Naturally I'm looking out for sources that follow my line of reasoning, so it's not outside the realm of possibility that there are publications that disagree with my view. I'm currently following the mindset that some (to which degree I don't want to speculate) instances of bullying are the results of an evolutionary adaptation.
This review raised some points I've suspected myself, while also maintaining that it's difficult to absolutely determine, which I also agree with - which some of you apparently do not.
The paper also mentions that interventions can certainly be successful, as Nova Stephania mentioned.
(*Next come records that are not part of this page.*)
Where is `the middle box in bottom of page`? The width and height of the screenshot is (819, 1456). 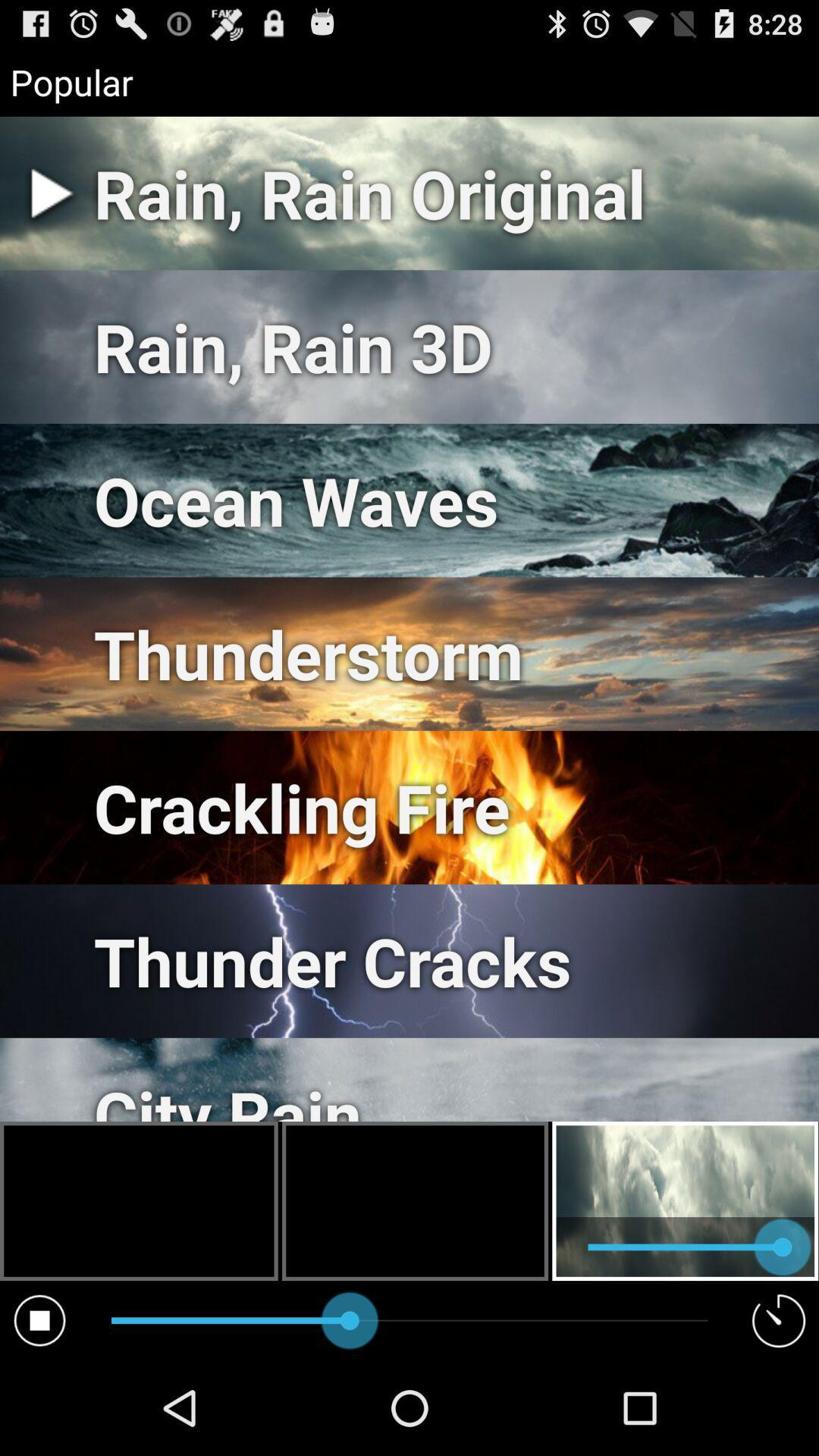 the middle box in bottom of page is located at coordinates (415, 1200).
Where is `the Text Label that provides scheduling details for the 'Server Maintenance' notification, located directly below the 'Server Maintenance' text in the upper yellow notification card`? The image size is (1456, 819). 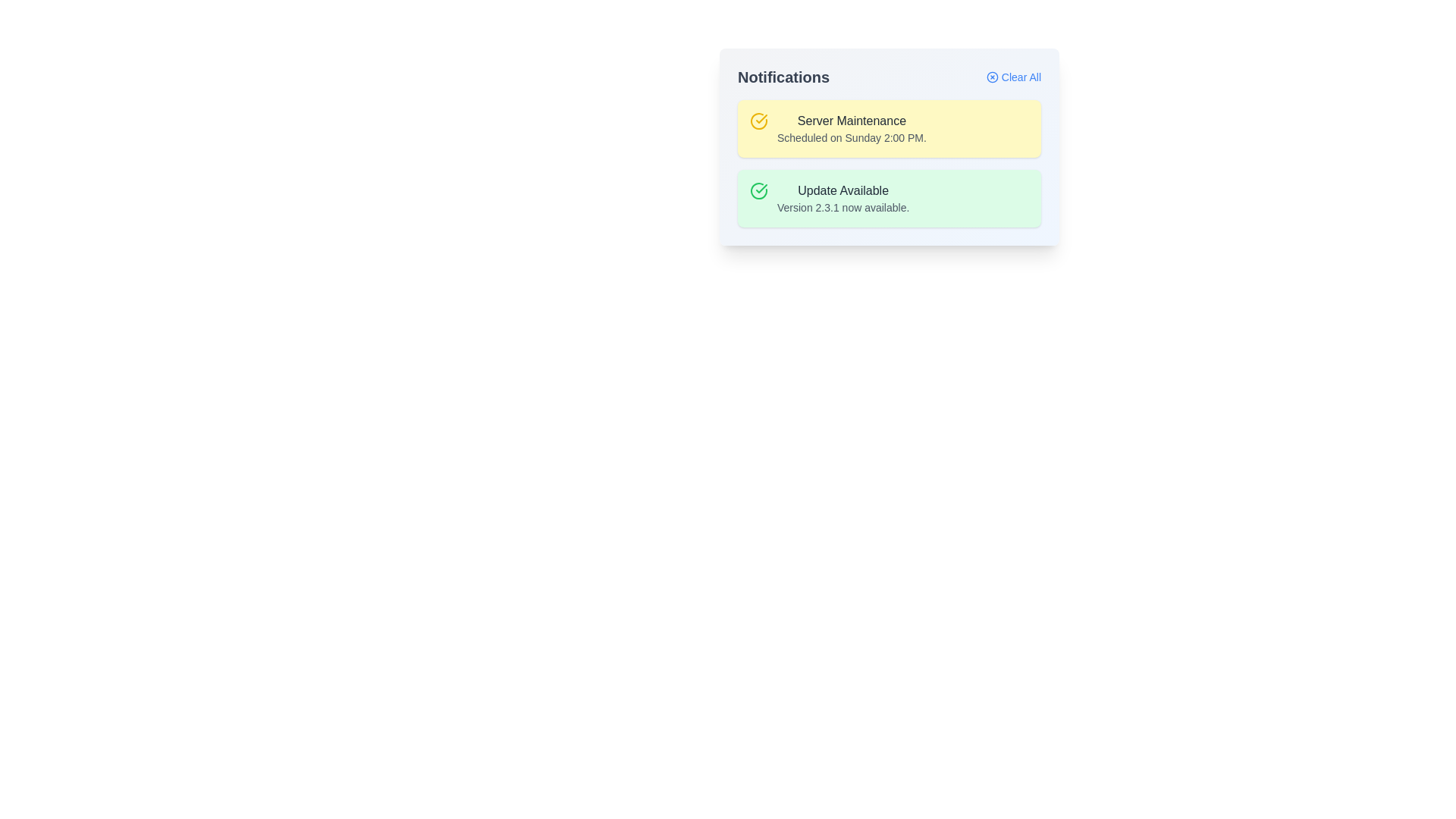 the Text Label that provides scheduling details for the 'Server Maintenance' notification, located directly below the 'Server Maintenance' text in the upper yellow notification card is located at coordinates (852, 137).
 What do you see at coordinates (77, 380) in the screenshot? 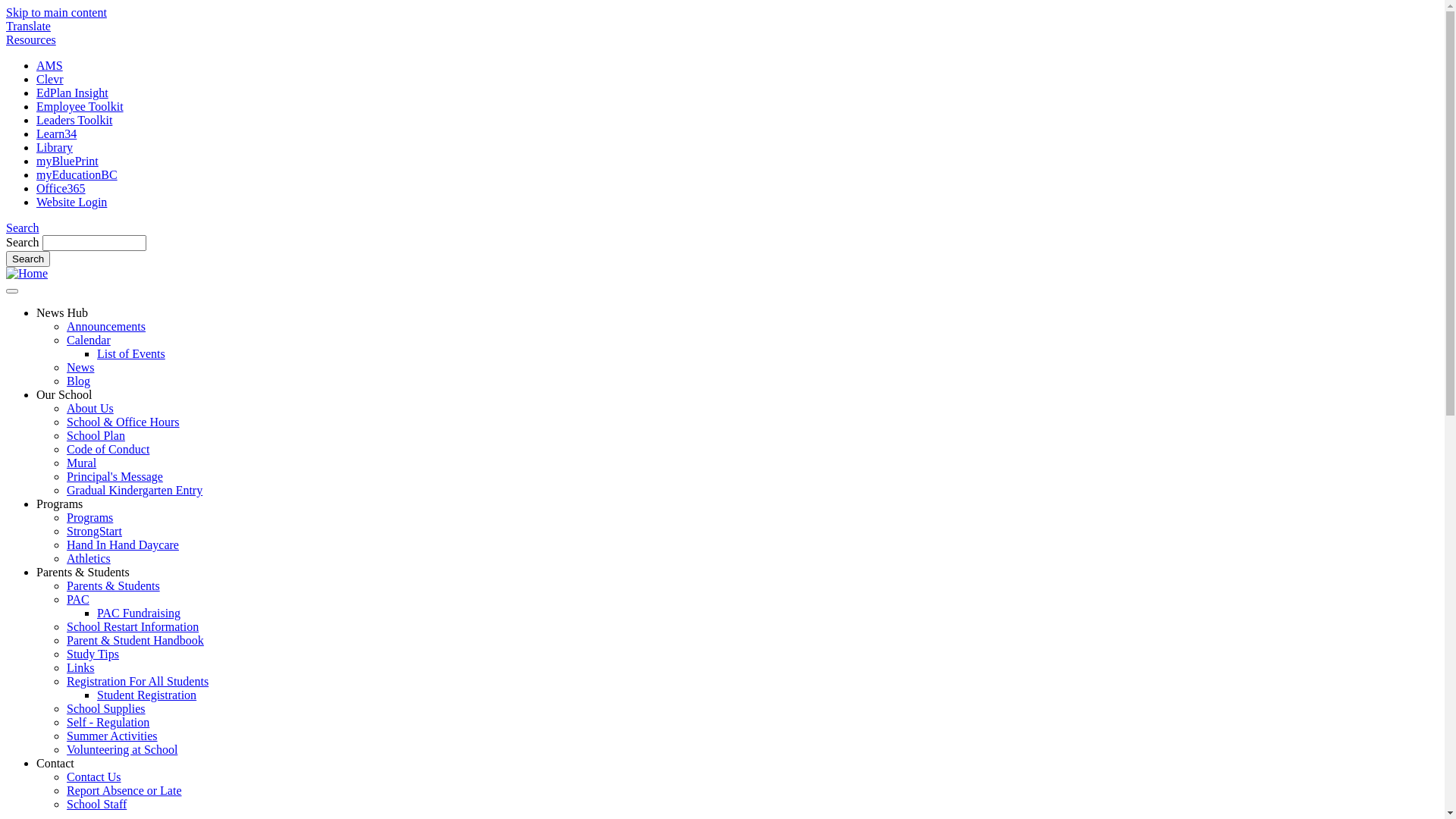
I see `'Blog'` at bounding box center [77, 380].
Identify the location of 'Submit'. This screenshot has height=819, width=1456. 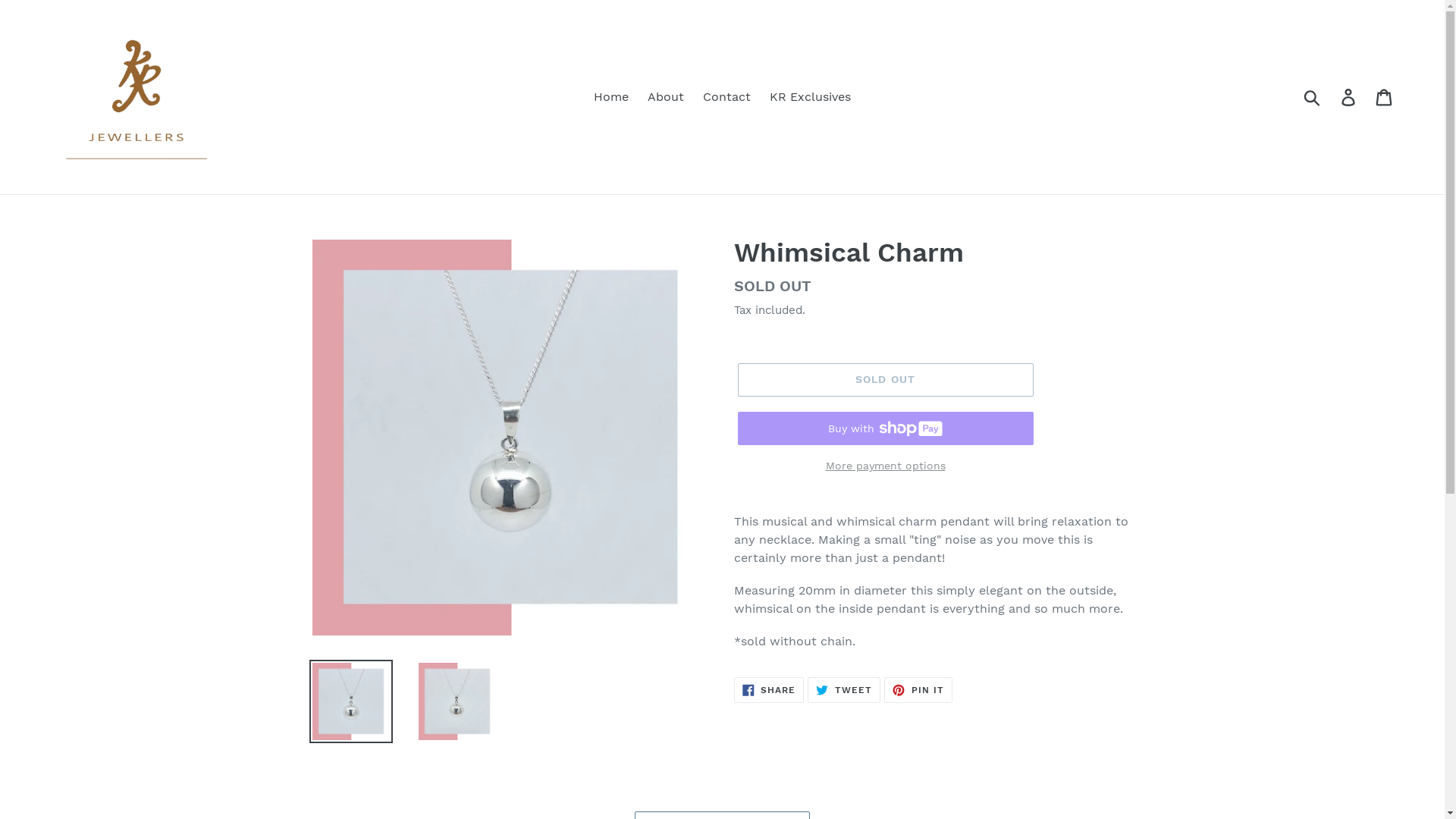
(1312, 96).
So, I do follow the narrative that bullying is an evolved adaptation, and that there is a plausible genetic origin to some (limited?) extent. The aforementioned review concludes as much, but also raises several interesting questions that have yet to be properly answered. That, in my opinion, would render your statements (e.g. "It absolutely is") absolutely false without proper nuance.
Bullying
can be taught, but to what extent? Bullying
can be genetic, but to what extent? There's not enough proof to answer both. Maybe me stating that it's genetic and the resounding "no" is a result of the misconception that genetic are somehow absolute and deterministic, which they are
absolutely not:
We emphasize that human evolutionary behavioral strategies are not believed to be fixed, unresponsive, genetically pre-determined programs.
For those interested, look up behavioural epigenetics. It hasn't been explicitly mentioned (as far as I noticed, skimming through it) but I suspect it's very relevant indeed.
Hope that at least it incites some of you to shift whatever paradigm you've imagined on the subject to a more grey-field area.